> SELECTED EXTRACT:

-- START --

It is difficult to predict whether there will be a thaw in the personnel cold in the foreseeable future, especially considering the future enlargement of the courts: creation of new district instances on the basis of general local courts. In fact, it is obviously necessary to reconsider the current personnel standards for the new chart of courts, reducing the number of judges.
DIFFICULTIES OF IMPLEMENTATION
The trends of 2016 set the tone for legislative policy in terms of justice in 2017. As early as in 2016, it was expected that the process of “legitimizing” the Laws of Ukraine “On Amending the Constitution of Ukraine (regarding justice)” and “On the Judiciary and Status of Judges” (both of which came into force on 30 September, 2016) would be synchronized with implementation of constitutional innovations and the activities of the High Judicial Council (HJC) and the Constitutional Court of Ukraine (CCU). However, parliamentarians have constantly made adjustments to the implementation schedule for judicial reform, planned by the members of the Council on Judicial Reform. For example, the Law of Ukraine “On the High Judicial Council” was adopted by the Verkhovna Rada of Ukraine only on 21 December, 2016, and came into force on 5 January, 2017. Then the process to transform the High Council of Justice into the High Judicial Council was set in motion.
On the path of implementing constitutional innovations, the first major setback occurred with judicial reformers in the spring of 2017. On 11 April, 2017, parliamentarians devoted the entire plenary day to the second reading of the draft law “On the Constitutional Court of Ukraine”, but the draft was eventually rejected, voted down and withdrawn. After such a political fiasco, four different versions of adaptation of the work of the CCU to the new realities of the Constitution of Ukraine were submitted for approval to Parliament at once. As a result, the legislative scenario prepared by the members of the parliamentary Committee was promoted: the new law of the CCU was adopted on 13 July, 2017. And in that case, MPs had to ignore the provisions of part 2 of Article 107 of the Law of Ukraine “On the Rules of the Verkhovna Rada of Ukraine”, which state that a draft bill or a bill rejected by Parliament cannot be introduced in the current and the following extraordinary sittings of Parliament of the relevant session. The delay of parliamentarians in adopting the new law on the CCU left its mark. Due to the long-term absence of legislative regulation, it was impossible not only to implement the constitutional rights of citizens to consider constitutional claims, but also to solve the problem of personnel shortage in the judiciary of the CCU. In 2017, 13 of the required 18 judges worked in the Court from the start of summer and until mid-November. The legislative regulation of the procedure for appointing “constitutional” judges on a competitive basis has become a wake-up call for all subjects of the formation of the Court: the President and the Parliament, who had two unfilled personnel positions in the CCU, as well as the highest body of judicial self-regulation. By the way, only the latter managed to fill its quota in the CCU so far: on 13 November, 2017, the XIV extraordinary convention of judges appointed Viktor Horodovenko as a judge of the CCU.

-- END --

> DATA:
-- START --

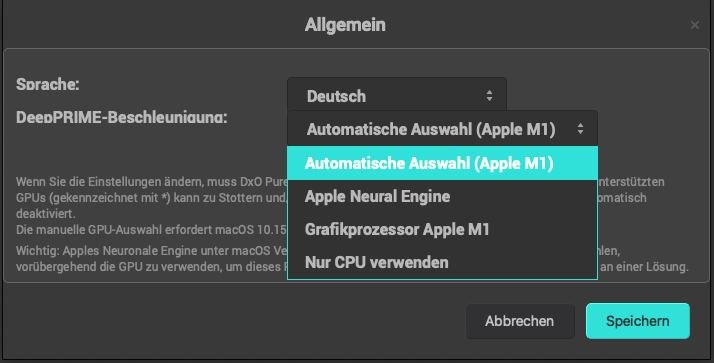The height and width of the screenshot is (363, 714).
Task: Save the settings with Speichern
Action: click(638, 321)
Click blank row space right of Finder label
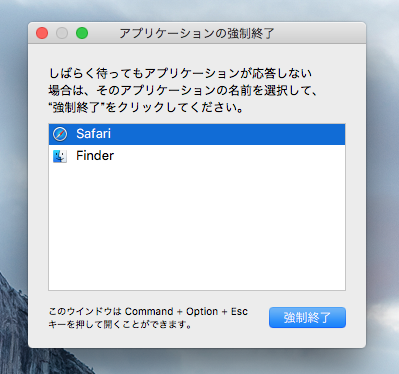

-- END --

> TASKS TO CARRY OUT:
**A.** Rewrite the paragraph in the excerpt on Ukraine's judicial reform that begins "The trends of 2016 set the tone" as a short bulleted list that keeps its main facts.
**B.** Edit the excerpt on Ukraine's judicial reform by writing out the passage from "It is difficult" up to and including "number of judges." again, with "personnel" replaced by "staffing".

> EXERCISE RESPONSES:
**A.**
- The trends of 2016 set the tone for legislative policy on justice in 2017.
- The Laws of Ukraine "On Amending the Constitution of Ukraine (regarding justice)" and "On the Judiciary and Status of Judges" both came into force on 30 September, 2016.
- As early as 2016, the process of "legitimizing" these laws was expected to be synchronized with the implementation of constitutional innovations and with the activities of the High Judicial Council (HJC) and the Constitutional Court of Ukraine (CCU).
- Parliamentarians constantly adjusted the implementation schedule for judicial reform planned by the members of the Council on Judicial Reform.
- The Verkhovna Rada adopted the Law "On the High Judicial Council" only on 21 December, 2016, and it came into force on 5 January, 2017.
- That set in motion the transformation of the High Council of Justice into the High Judicial Council.

**B.**
It is difficult to predict whether there will be a thaw in the staffing cold in the foreseeable future, especially considering the future enlargement of the courts: creation of new district instances on the basis of general local courts. In fact, it is obviously necessary to reconsider the current staffing standards for the new chart of courts, reducing the number of judges.